The rate of decline since 2000 has been striking, the study found, with an observed 2.64 percent fall each year in the number of sperm per milliliter of semen — more than twice as large of a decline as that observed since 1978, according to The Guardian.

While reasons for the decline are unclear, one major factor could be endocrine-disrupting chemicals found in thousands of everyday items, co-author Shanna Swan of the Icahn School of Medicine told the Financial Times.

These compounds — found in everything from personal care products to food packaging — have particularly dire impacts on reproductive function, Swan noted. She specifically called out phthalates and bisphenols, compounds used as linings in products such as water bottles and takeout containers.

Levine and Swan’s joint study builds on existing findings that have linked environmental chemicals to persistent rates of decline in sperm counts.

A 2021 Danish study listed chemicals found in or derived from fossil fuels as possible culprits, as The Hill reported.

Potentially harmful chemicals from such sources “have been found in samples of blood, urine, semen, placenta and breast milk of all humans investigated,” the study found.

“It is well established that these chemicals have become part of our tissues and fluids,” the authors added. “We know that they can be a threat to wildlife.
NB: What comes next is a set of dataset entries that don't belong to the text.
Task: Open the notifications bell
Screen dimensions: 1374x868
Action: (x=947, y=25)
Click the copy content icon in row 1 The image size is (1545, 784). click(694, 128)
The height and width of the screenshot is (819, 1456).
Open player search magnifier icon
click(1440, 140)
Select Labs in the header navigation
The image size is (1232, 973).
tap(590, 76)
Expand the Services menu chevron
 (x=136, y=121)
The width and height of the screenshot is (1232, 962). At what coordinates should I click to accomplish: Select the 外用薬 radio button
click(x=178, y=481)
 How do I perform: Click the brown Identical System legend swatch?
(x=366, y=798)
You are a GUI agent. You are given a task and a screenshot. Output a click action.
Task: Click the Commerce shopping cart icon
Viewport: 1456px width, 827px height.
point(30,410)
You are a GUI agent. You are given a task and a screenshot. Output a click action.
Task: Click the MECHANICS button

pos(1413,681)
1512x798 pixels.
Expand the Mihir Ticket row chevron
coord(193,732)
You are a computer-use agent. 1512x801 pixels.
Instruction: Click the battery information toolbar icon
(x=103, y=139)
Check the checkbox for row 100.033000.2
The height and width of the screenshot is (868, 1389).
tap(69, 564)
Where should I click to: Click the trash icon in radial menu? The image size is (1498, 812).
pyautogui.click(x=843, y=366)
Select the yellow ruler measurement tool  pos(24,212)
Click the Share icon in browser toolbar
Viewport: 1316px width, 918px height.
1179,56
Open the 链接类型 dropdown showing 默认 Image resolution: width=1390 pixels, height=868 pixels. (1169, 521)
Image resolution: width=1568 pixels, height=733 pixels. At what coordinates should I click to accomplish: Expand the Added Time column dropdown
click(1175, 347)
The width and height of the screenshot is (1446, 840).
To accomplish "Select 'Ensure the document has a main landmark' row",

Unfortunately, too little has been done to uncover their role in humans.”

Plastic derivatives such as bisphenol A (BPA) — commonly added to food and beverage packaging — have also been linked to declining male fertility as well as birth defects.

Many potentially toxic chemicals “reach us via food,” Andreas Kortenkamp, a professor at Brunel University London, said in June.

“A lot of bisphenol A intake is via milk,” he added. “The linings of milk cartons and canned food, for example the tomato tins, leach BPA into the product.”

The Israeli study comes as the world’s population recently hit 8 billion. Still, birth rates are in broad decline — meaning the next billion will take longer to add than the previous one.